What do CAPTCHA threats look like?
There are various ways you may be exposed to a malicious CAPTCHA. It may be that you are tricked into clicking on a malicious link in a phishing email, text or social media message. Thanks to AI, this threat is growing. Generative AI is helping threat actors to scale social engineering attacks while improving the quality of the language to near-perfect, in multiple languages at once.
Alternatively, you may visit a random, legitimate site that hackers have injected malicious ads or other content into. These are particularly dangerous as no user interaction is required for the download. And you may not realize that anything untoward has happened until it’s too late.
When the CAPTCHA box pops up it will look legitimate enough. But what it asks you to do should set alarm bells ringing. Instead of the usual CAPTCHA task, like identifying similar images or typing text that has been obfuscated in some way, it will ask you to perform specific commands like:
- Clicking through to verify you are a human
- Pressing Windows key + R to open “Run”
- Pressing CTRL + V to paste a command secretly copied to the clipboard by the malware
- Pressing ENTER to execute the above command
This command often triggers legitimate Windows tools like PowerShell or mshta.exe to download additional malicious payloads from an external server. The end goal is usually to install infostealer malware on your device.
Infostealers are designed to scour the computer or mobile phone for logins, photos, contacts, and other sensitive data to sell on the dark web and/or use to commit identity fraud. They target browsers, email clients, crypto wallets, apps and the operating systems itself to do so – taking screenshots, keylogging and harvesting data in other ways.
According to one study, there were at least 23 million infostealer victims in 2024, most of which were Windows systems. They managed to steal over two billion victim credentials. One of the most popular strains of infostealing malware, Lumma Stealer, compromised as many as 10 million devices before an international effort, which involved also ESET, disrupted this prolific malware-as-a-service (MaaS) threat.
A CAPTCHA threat could also install a remote access trojan (RAT), another type of malware but this time designed to provide remote access to your machine. According to one study, AsyncRAT was seen in 4% of incidents during 2024. This RAT has been operational since 2019 and carries out activities including like data theft and keylogging.
Staying safe from CAPTCHA threats
To stay safe from infostealers, RATs and other nasties, consider the following:
- Stay alert to unusual CAPTCHA requests like the ones listed above.
- Be cautious of any CAPTCHA challenge that seems to pop up out of nowhere.
- Keep your OS and browser software up to date, to minimize the risk of malware exploiting vulnerabilities in older versions.
- Install security software from a reputable vendor and keep it updated. This will go a long way toward blocking any malware or suspicious activity.
- Don’t download pirated software, as this could contain malware of the sort that delivers fake CAPTCHAs.
- Consider using an ad blocker, which would stop you from being exposed to any content delivered via a malicious online ad.
What happens if you fall for a fake CAPTCHA
If the worst happens and you unwittingly execute the hidden commands described above:
- Run a malware scan to find and hopefully purge the machine of any malware that may have been covertly downloaded.
- Disconnect from the internet and backup any important photos and/or files.
- Perform a factory reset on your computer or device.
- Change all your passwords, using strong, unique credentials stored in a password manager.
- Switch on multi factor authentication (MFA) for all accounts, so that even if a hacker has stolen your passwords they can’t access your accounts.
Falling for a CAPTCHA threat isn’t the end of the world. But it pays to act fast if you find yourself in a worst-case scenario. Be safe out there.

▸ Dataset
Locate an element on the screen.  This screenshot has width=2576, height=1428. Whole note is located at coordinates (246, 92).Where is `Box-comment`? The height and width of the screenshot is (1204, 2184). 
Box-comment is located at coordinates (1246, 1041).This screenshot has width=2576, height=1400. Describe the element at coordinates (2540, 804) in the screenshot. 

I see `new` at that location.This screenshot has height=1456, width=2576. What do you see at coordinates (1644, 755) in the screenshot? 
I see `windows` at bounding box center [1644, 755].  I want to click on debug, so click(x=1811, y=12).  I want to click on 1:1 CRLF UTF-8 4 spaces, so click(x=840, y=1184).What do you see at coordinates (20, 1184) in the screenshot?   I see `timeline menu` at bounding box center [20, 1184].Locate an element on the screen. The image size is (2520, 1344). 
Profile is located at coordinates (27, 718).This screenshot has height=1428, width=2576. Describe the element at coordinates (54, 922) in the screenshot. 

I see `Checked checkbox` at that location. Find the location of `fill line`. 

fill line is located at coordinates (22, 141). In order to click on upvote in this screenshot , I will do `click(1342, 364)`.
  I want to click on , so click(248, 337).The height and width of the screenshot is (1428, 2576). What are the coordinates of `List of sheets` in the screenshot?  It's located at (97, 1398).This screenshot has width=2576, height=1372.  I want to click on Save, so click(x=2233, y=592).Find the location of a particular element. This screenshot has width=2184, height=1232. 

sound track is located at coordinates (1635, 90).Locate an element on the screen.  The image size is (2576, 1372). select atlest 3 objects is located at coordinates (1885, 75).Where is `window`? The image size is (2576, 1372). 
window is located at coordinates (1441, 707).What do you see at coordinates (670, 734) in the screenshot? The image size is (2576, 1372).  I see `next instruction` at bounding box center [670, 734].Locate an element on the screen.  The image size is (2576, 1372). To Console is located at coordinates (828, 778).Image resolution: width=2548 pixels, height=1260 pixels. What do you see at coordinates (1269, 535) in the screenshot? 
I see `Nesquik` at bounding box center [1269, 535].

▸ Task directions
Rewrite the text on CAPTCHA threats between "Staying safe from" and "in older versions.", inclusive, changing "pop up" to "appear".

▸ Written solution
Staying safe from CAPTCHA threats
To stay safe from infostealers, RATs and other nasties, consider the following:
- Stay alert to unusual CAPTCHA requests like the ones listed above.
- Be cautious of any CAPTCHA challenge that seems to appear out of nowhere.
- Keep your OS and browser software up to date, to minimize the risk of malware exploiting vulnerabilities in older versions.